= To do =
Check every line of the entries that follow, and copy the ones containing "Mehrer".

= Given data =
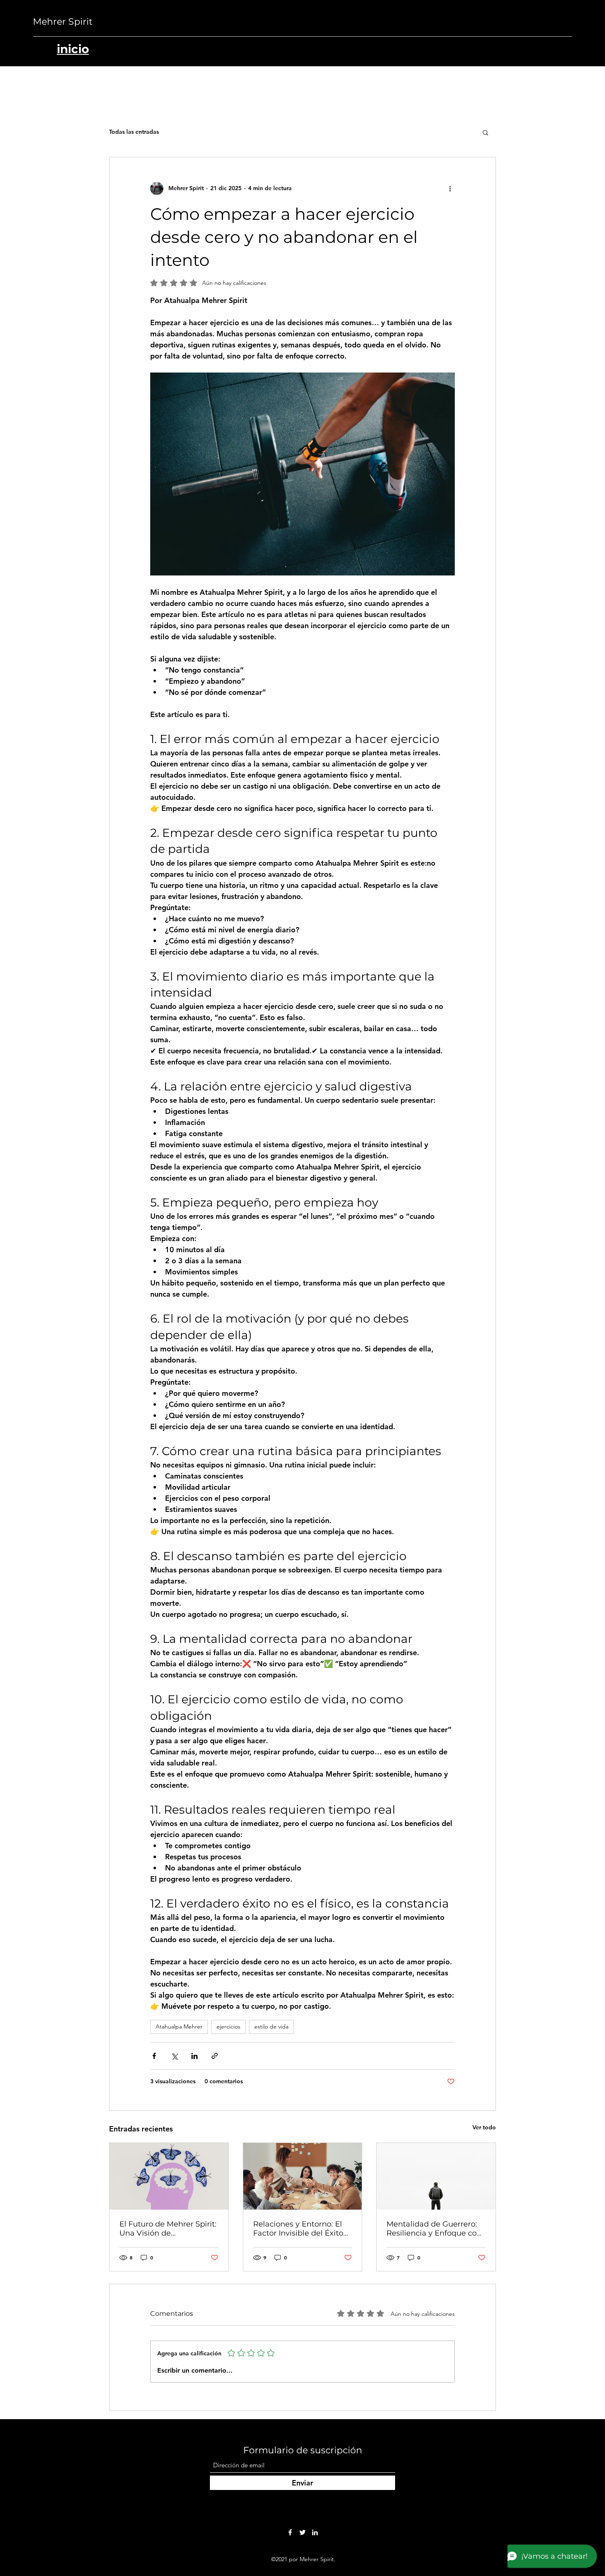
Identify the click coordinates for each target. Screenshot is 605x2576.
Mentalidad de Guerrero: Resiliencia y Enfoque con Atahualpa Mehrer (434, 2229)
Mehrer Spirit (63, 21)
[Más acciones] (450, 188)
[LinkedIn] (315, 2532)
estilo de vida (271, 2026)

= Output for this task =
Mentalidad de Guerrero: Resiliencia y Enfoque con Atahualpa Mehrer (434, 2229)
Mehrer Spirit (63, 21)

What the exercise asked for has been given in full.